The group also has the participation of Lostine resident Mike Eng, a retired policy analyst and natural resources mediator who moved to Wallowa County in 2013. Eng is helping residents appeal the county’s land use ruling to prevent Dollar General from opening its store.

Besides failing to properly notify nearby residents, Eng said the county didn’t consider other factors, like the project’s proximity to Bear Creek, a critical fish habitat.

But No Dollar General also fears a store focus on bargain barrel goods will have deeper impacts on the county’s economy and culture.

Dollar store chains like Dollar General and Family Dollar have aggressively targeted rural communities for expansion over the past few years. In 2021 and 2022, the two chains opened more than a half-dozen stores in Umatilla and Morrow counties.

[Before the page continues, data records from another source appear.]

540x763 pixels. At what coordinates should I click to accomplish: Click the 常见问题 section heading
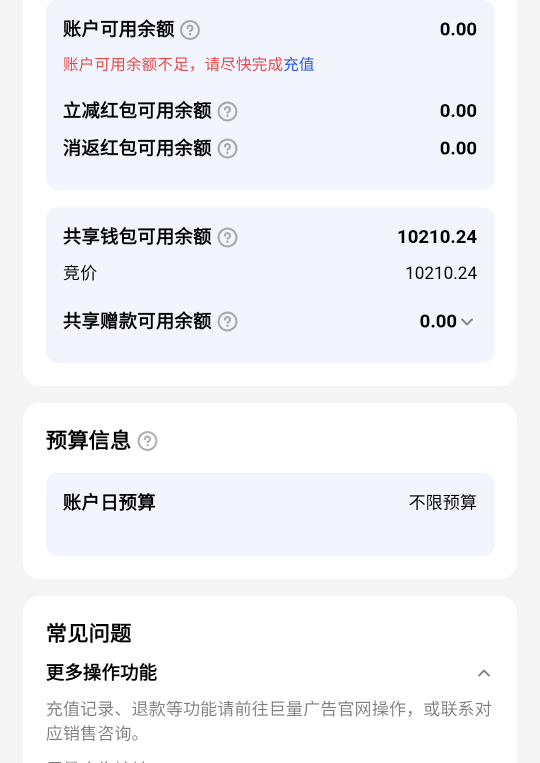click(89, 634)
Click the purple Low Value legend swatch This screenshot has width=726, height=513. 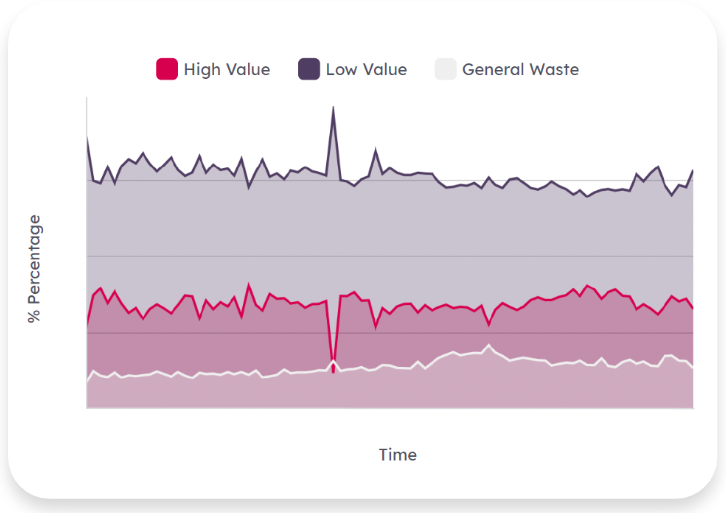coord(309,70)
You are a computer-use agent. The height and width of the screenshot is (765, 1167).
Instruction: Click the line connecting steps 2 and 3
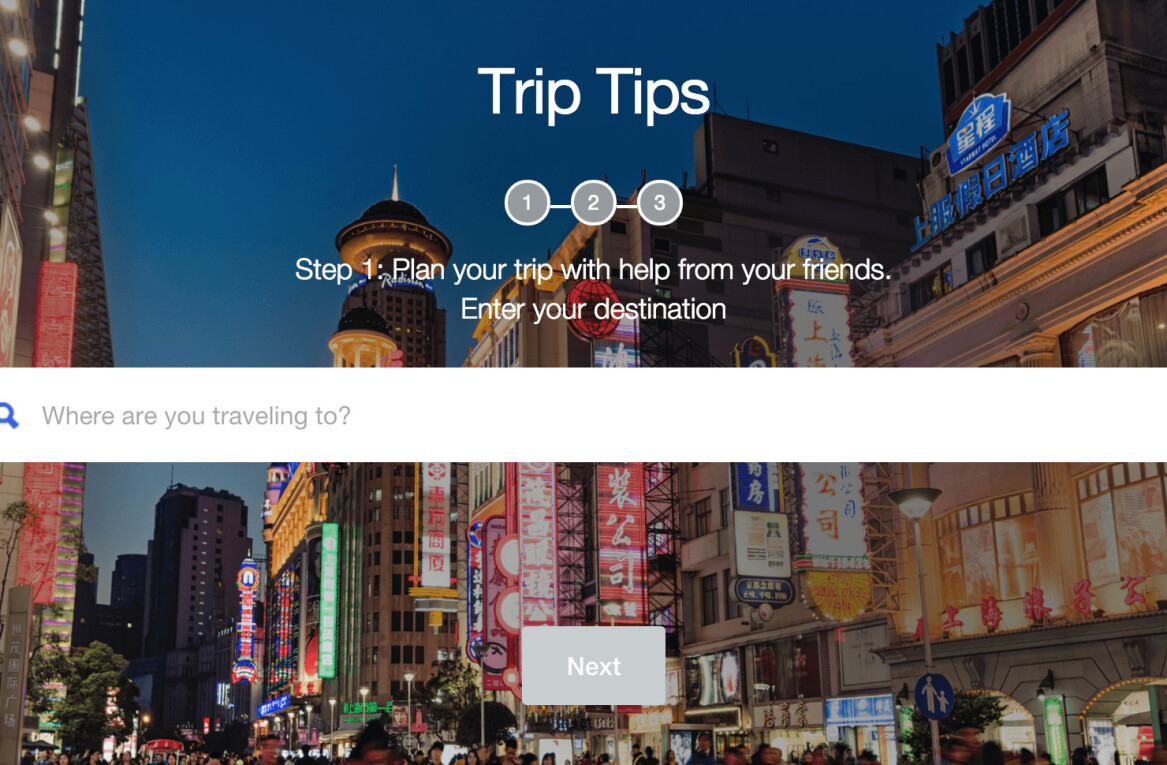click(x=627, y=204)
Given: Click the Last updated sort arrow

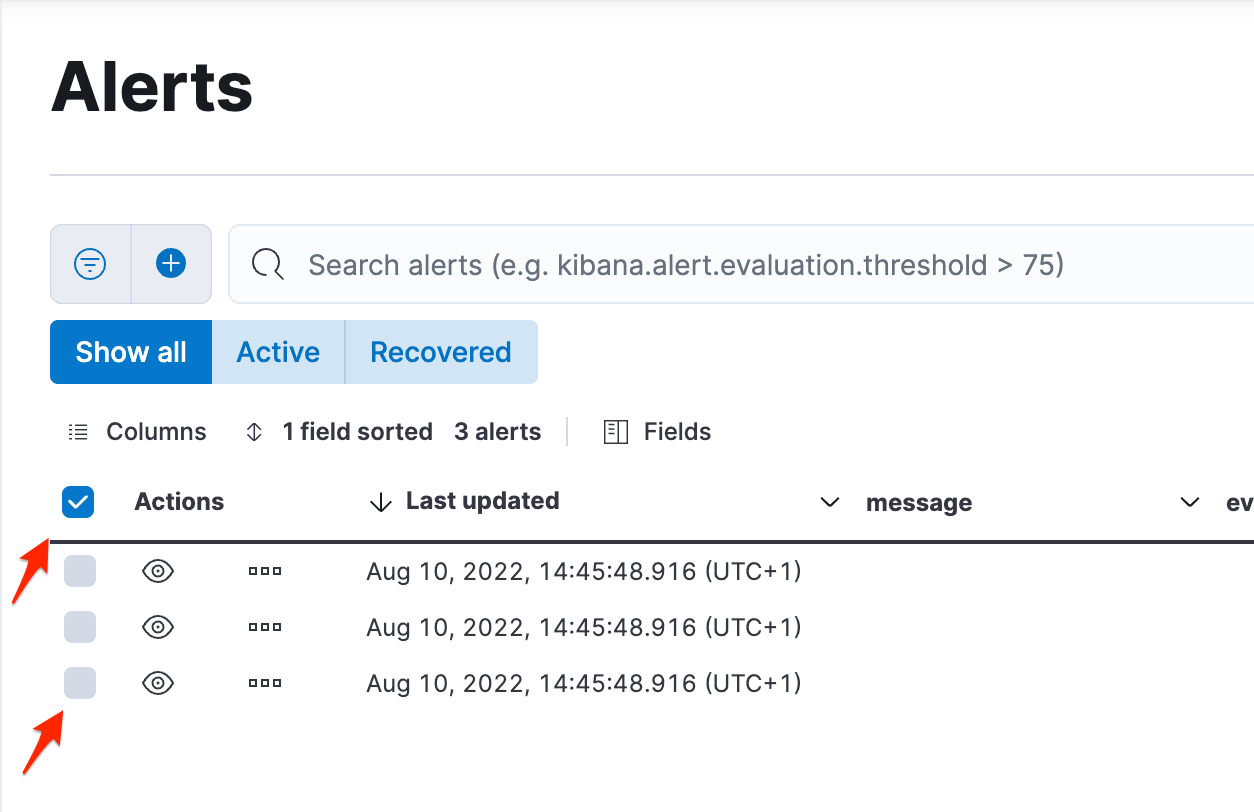Looking at the screenshot, I should (381, 501).
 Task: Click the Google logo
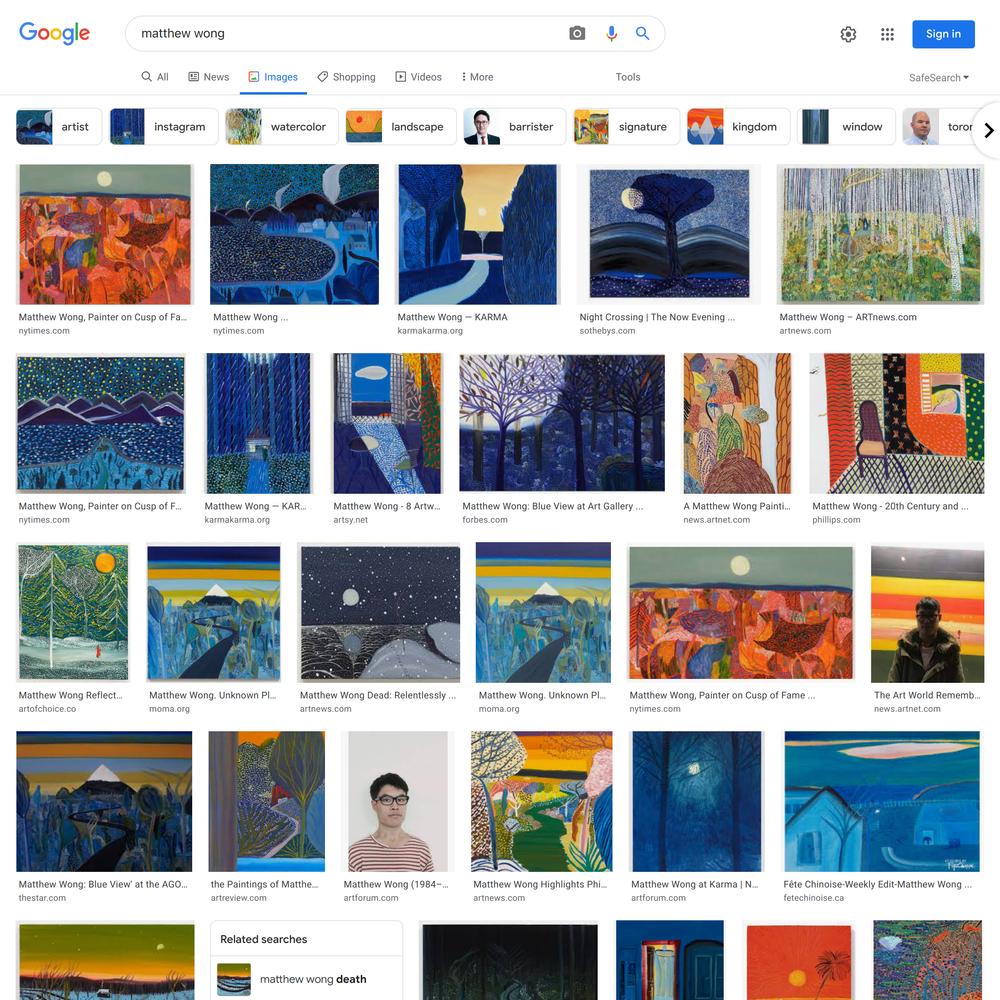(54, 33)
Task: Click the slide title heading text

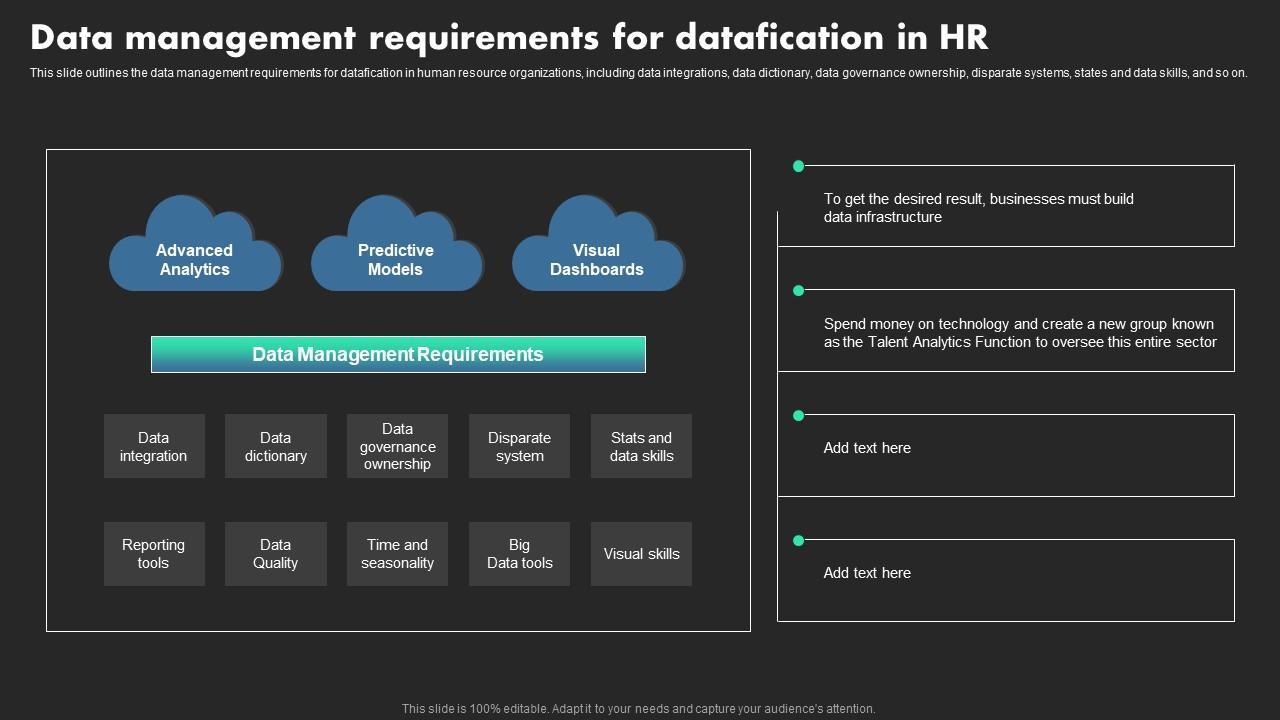Action: [x=509, y=37]
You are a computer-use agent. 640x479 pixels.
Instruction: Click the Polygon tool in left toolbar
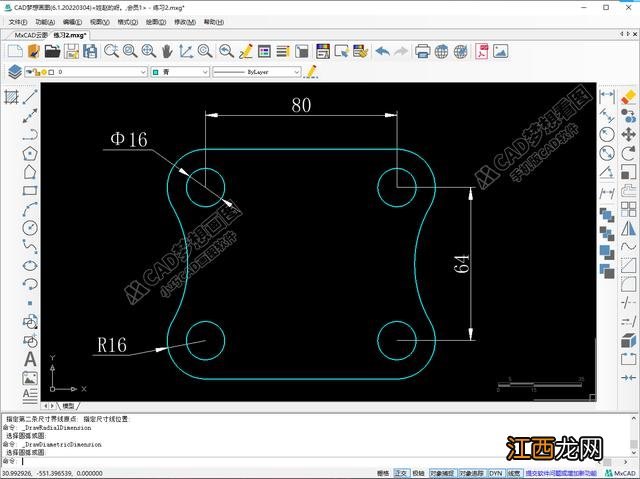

Pilot Rock, a town of about 1,300 in eastern Umatilla County, attracted both dollar store chains. By the end of 2023, the East Oregonian reported that the city’s only locally-owned grocery store announced it was closing its doors.

Dollar stores have become a polarizing force across the country as major chains target low-income communities in both urban and rural areas. Critics maintain that dollar stores kill local businesses and offer poor value on inferior products.

Dollar General did not provide comment on the anti-dollar store campaign in Wallowa County, but representatives for the company emphasized the convenience of dollar stores and their charitable efforts.

Polmar said the No Dollar General group has seen what happened in other places and wanted to keep it from gaining a foothold in Wallowa County. The county still has a healthy collection of local grocers and hardware stores that serve the community, Smergut said, with one of them still running tabs for customers.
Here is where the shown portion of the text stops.